Would you output, exactly as written, the line with "Given: Open the hamburger menu icon" and all lines after it to the end of the data below, and no others?

[Collected data entries]
-=-=-
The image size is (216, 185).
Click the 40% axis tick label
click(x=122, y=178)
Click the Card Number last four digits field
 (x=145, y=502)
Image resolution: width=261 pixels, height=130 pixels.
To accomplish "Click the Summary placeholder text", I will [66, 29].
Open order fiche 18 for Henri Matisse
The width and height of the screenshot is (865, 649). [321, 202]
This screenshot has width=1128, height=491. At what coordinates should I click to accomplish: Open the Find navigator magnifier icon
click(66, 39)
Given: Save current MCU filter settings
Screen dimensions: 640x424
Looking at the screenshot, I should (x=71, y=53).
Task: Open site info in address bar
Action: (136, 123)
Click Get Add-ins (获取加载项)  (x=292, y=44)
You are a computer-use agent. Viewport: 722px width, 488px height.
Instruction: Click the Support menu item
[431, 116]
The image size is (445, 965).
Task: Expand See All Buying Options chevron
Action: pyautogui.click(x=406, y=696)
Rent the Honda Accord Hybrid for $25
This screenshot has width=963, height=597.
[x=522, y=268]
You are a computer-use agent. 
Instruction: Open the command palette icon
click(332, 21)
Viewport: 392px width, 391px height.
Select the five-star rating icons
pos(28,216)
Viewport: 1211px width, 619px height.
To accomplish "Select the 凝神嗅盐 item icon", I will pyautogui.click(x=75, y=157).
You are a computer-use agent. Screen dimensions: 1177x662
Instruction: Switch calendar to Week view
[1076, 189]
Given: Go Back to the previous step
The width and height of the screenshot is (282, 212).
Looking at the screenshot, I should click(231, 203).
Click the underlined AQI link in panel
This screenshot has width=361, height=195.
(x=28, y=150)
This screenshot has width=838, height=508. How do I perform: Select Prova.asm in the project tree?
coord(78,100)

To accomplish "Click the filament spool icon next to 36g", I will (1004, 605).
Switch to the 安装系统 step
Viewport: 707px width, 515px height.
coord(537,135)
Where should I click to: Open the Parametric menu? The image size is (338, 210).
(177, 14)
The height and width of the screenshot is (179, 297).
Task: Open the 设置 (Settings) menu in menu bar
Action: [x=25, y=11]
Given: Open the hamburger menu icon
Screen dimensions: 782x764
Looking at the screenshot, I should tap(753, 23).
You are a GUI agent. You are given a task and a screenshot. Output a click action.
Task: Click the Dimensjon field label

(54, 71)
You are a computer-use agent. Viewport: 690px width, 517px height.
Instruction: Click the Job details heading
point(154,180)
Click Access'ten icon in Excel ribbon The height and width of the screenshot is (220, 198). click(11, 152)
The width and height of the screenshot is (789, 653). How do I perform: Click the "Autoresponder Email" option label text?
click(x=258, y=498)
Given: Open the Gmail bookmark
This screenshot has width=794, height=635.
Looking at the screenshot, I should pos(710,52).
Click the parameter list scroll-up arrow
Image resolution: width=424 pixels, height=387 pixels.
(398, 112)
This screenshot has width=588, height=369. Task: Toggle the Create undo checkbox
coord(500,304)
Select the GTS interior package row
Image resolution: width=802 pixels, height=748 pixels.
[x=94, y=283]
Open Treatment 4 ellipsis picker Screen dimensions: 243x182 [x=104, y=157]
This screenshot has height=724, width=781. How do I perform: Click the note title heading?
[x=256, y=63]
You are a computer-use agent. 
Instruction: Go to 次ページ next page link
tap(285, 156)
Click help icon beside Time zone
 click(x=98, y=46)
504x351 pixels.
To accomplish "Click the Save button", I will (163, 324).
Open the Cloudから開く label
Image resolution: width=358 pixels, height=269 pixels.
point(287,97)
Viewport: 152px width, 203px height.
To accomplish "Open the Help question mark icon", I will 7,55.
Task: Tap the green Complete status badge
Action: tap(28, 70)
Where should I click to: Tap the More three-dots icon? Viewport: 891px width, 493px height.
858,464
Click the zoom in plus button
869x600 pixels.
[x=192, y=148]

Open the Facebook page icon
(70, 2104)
-=-=-
### [RESPONSE TO THIS EXERCISE]
Given: Open the hamburger menu icon
Screen dimensions: 782x764
Looking at the screenshot, I should tap(753, 23).
You are a GUI agent. You are given a task and a screenshot. Output a click action.
Task: Click the Dimensjon field label

(54, 71)
You are a computer-use agent. Viewport: 690px width, 517px height.
Instruction: Click the Job details heading
point(154,180)
Click Access'ten icon in Excel ribbon The height and width of the screenshot is (220, 198). click(11, 152)
The width and height of the screenshot is (789, 653). How do I perform: Click the "Autoresponder Email" option label text?
click(x=258, y=498)
Given: Open the Gmail bookmark
This screenshot has width=794, height=635.
Looking at the screenshot, I should pos(710,52).
Click the parameter list scroll-up arrow
Image resolution: width=424 pixels, height=387 pixels.
(398, 112)
This screenshot has width=588, height=369. Task: Toggle the Create undo checkbox
coord(500,304)
Select the GTS interior package row
Image resolution: width=802 pixels, height=748 pixels.
[x=94, y=283]
Open Treatment 4 ellipsis picker Screen dimensions: 243x182 [x=104, y=157]
This screenshot has height=724, width=781. How do I perform: Click the note title heading?
[x=256, y=63]
You are a computer-use agent. 
Instruction: Go to 次ページ next page link
tap(285, 156)
Click help icon beside Time zone
 click(x=98, y=46)
504x351 pixels.
To accomplish "Click the Save button", I will (163, 324).
Open the Cloudから開く label
Image resolution: width=358 pixels, height=269 pixels.
point(287,97)
Viewport: 152px width, 203px height.
To accomplish "Open the Help question mark icon", I will 7,55.
Task: Tap the green Complete status badge
Action: tap(28, 70)
Where should I click to: Tap the More three-dots icon? Viewport: 891px width, 493px height.
858,464
Click the zoom in plus button
869x600 pixels.
[x=192, y=148]

Open the Facebook page icon
(70, 2104)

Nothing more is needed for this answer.